Based on Wiley’s Encyclopedia of Industrial Biotechnology: Bioprocess, Bioseparation, and Cell Technology, this volume features fifty articles that provide information on down- stream recovery of cells and protein capture; process development and facility design; equipment; PAT in downstream processes; downstream cGMP operations; and regulatory compliance.

It covers:

  • Cell wall disruption and lysis
  • Cell recovery by centrifugation and filtration
  • Large-scale protein chromatography
  • Scale down of biopharmaceutical purification operations
  • Lipopolysaccharide removal
  • Porous media in biotechnology
  • Equipment used in industrial protein purification
  • Affinity chromatography
  • Antibody purification, monoclonal and polyclonal
  • Protein aggregation, precipitation and crystallization
  • Freeze-drying of biopharmaceuticals
  • Biopharmaceutical facility design and validation
  • Pharmaceutical bioburden testing
  • Regulatory requirements

Ideal for graduate and advanced undergraduate courses on biomanufacturing, biochemical engineering, biopharmaceutical facility design, biochemistry, industrial microbiology, gene expression technology, and cell culture technology, Downstream Industrial Biotechnology is also a highly recommended resource for industry professionals and libraries.

About the Author
Editor-in-Chief Dr. Michael C. Flickinger is the Associate Director for Academic Programs of the Golden LEAF Biomanufacturing Training and Education Center (BTEC) and a Professor of Microbiology and Chemical and Biomolecular Engineering at North Carolina State University, Raleigh. 
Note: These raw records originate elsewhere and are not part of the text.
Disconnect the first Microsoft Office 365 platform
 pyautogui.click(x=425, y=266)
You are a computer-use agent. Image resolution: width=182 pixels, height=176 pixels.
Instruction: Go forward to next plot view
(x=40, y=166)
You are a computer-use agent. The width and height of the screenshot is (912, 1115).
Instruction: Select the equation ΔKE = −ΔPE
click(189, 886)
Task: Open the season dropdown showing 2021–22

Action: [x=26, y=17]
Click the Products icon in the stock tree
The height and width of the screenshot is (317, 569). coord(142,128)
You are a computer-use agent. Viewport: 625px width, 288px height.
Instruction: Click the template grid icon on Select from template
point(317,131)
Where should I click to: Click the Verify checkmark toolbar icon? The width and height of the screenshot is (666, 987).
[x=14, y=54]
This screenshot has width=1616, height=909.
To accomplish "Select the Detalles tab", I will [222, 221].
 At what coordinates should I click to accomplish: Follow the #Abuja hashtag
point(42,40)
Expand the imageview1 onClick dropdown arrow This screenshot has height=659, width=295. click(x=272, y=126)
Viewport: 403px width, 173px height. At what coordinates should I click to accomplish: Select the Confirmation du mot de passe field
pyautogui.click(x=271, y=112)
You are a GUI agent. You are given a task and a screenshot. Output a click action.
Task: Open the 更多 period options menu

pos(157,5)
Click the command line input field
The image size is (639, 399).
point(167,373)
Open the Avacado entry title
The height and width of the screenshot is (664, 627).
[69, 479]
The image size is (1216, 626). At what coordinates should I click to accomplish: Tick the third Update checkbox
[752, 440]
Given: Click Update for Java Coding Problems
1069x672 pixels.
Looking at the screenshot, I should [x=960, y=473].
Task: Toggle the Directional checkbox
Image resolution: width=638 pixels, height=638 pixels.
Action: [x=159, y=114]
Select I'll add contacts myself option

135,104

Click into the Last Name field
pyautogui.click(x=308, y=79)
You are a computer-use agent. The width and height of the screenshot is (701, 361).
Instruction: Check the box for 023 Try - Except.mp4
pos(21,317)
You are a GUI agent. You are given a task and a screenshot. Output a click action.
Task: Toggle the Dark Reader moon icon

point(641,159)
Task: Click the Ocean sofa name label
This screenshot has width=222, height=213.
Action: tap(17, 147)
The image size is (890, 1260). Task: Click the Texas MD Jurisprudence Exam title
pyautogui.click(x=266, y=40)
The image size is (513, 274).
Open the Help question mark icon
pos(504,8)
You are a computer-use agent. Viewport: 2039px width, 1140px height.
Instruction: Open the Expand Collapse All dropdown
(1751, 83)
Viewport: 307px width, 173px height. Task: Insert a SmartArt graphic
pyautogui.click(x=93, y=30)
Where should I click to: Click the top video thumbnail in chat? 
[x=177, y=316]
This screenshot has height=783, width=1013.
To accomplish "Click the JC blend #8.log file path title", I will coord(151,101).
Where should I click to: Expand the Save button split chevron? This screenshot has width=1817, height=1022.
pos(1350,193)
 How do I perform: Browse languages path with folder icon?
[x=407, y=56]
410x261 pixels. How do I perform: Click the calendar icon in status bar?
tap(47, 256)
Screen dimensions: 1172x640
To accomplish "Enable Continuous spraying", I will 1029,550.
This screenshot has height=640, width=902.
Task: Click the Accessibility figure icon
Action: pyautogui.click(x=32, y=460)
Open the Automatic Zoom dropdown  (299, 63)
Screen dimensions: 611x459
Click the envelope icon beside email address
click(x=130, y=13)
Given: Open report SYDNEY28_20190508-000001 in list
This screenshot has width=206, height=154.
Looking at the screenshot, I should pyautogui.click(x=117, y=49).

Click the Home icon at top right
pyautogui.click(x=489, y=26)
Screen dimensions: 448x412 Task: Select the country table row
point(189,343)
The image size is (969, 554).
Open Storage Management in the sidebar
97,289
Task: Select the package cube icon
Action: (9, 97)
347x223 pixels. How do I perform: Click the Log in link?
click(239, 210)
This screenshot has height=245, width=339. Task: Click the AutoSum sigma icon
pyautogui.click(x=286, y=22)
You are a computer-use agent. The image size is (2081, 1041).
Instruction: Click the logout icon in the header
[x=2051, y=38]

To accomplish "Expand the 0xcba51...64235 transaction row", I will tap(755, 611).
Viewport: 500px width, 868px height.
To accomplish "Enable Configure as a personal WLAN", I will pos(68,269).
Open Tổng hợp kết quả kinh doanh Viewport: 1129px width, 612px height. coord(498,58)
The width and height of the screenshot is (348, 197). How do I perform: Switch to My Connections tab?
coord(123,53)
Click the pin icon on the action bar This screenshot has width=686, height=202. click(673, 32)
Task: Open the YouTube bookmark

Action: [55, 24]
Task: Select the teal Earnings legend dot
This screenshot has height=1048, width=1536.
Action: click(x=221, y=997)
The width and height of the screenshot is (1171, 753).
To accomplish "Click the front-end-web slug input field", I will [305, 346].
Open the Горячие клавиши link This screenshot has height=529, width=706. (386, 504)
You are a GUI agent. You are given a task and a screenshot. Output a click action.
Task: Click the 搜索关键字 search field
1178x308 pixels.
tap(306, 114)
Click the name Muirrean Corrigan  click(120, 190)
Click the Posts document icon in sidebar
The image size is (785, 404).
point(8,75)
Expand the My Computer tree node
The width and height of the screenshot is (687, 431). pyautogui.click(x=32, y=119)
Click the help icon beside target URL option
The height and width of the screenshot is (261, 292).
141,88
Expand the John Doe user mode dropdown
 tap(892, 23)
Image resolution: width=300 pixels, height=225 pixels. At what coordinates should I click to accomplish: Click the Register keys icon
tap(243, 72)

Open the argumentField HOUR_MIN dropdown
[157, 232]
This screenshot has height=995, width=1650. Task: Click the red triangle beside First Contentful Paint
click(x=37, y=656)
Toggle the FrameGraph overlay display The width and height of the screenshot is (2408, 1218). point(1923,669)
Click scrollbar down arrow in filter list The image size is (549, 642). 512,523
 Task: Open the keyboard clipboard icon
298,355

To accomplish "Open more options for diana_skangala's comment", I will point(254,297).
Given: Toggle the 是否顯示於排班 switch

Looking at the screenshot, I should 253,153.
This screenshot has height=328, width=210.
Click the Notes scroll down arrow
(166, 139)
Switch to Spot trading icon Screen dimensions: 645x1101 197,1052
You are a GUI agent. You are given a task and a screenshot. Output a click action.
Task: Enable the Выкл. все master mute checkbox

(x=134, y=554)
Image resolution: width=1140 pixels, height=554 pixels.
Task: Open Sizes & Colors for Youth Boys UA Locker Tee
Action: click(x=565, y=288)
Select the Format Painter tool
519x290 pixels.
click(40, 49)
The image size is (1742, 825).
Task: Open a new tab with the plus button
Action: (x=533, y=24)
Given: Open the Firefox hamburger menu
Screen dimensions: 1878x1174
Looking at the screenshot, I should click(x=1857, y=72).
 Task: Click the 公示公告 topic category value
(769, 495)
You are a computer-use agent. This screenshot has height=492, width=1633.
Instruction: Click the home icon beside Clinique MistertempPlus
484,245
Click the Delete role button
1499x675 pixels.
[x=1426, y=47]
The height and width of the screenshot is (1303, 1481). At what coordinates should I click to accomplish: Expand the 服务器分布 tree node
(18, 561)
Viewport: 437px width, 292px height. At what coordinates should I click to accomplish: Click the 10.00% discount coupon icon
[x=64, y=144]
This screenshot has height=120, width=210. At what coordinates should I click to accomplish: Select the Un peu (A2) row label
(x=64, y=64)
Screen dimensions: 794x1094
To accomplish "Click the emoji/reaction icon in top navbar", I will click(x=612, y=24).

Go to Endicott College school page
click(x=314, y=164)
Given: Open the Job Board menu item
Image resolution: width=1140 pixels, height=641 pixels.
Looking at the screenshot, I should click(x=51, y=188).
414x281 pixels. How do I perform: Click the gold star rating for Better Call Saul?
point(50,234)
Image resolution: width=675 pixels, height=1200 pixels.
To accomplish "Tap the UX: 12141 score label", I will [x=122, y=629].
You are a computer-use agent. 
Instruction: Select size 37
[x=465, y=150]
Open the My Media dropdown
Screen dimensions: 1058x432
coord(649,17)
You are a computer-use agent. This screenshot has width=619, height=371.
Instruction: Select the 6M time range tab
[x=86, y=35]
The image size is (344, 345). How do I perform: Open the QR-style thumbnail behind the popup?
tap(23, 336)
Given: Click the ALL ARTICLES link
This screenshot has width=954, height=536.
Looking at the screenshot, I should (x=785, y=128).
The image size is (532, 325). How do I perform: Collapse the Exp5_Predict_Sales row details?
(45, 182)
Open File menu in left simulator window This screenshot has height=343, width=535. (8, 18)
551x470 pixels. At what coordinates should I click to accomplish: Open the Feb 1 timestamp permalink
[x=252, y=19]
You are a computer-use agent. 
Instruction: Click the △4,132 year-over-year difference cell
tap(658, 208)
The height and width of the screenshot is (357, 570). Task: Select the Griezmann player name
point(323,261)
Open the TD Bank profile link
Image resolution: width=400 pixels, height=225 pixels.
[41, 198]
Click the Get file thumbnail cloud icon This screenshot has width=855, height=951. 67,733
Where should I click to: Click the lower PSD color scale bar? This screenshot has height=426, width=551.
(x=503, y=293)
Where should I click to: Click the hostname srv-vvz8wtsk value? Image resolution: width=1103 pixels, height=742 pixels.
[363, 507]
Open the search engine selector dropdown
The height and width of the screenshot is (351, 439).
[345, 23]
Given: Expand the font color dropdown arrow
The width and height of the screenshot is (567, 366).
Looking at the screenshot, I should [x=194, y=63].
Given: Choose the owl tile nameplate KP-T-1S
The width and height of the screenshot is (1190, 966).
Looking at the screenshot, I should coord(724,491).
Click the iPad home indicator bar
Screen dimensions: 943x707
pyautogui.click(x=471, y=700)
Dr. Flickinger was Director of the University of Minnesota's Institute for Advanced Studies in Biological Process Technology, which was later renamed the Biotechnology Institute ), and a Professor of Biochemistry, Molecular Biology and Biophysics at the University of Minnesota, St. Paul. Prior to coming to Minnesota Dr. Flickinger was Director of the Fermentation Program at the National Cancer Institute in Frederick, Maryland.

Dr. Flickinger received his academic training at the University of Wisconsin, Madison.  (B.S. (1973) in microbial biochemistry;  M.S. (1975) and Ph.D. (1977) in pharmaceutical biochemistry.)  He did his postdoctoral work at the Laboratory for Renewable Resources Engineering  in the School of Chemical Engineering, Purdue University. 

He is Editor-in-Chief of the Encyclopedia of Industrial Biotechnology (Wiley, 2010) and Co-Editor of the Encyclopedia of Bioprocess Technology: Fermentation, Biocatalysis and Bioseparation (Wiley, 1999).